= Smithsonian Contributions and Studies Series =

Journal produced by the Smithsonian Institution

The Smithsonian Contributions and Studies Series is a collection of serial periodical publications produced by the Smithsonian Institution, detailing advances in various scientific and societal fields to which the Smithsonian Institution has made contributions.

==History==
The Smithsonian Institution began publishing consolidated compilations of quarto-sized papers in 1848, under the name Smithsonian Contributions to Knowledge.
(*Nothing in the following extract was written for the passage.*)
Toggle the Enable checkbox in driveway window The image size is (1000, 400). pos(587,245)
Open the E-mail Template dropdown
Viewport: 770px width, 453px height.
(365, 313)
In 1862 octavo-sized papers called Smithsonian Miscellaneous Collections were added, followed by the monographic Bulletin of the United States National Museum in 1875, and the compiled Proceedings of the United States National Museum in 1878. Annual Reports of Smithsonian Institution administrative and scholarly achievements, and accessions to the collections, began issuing in 1881, with accession and donor information being split off in 1993 as the Annals of the Smithsonian Institution.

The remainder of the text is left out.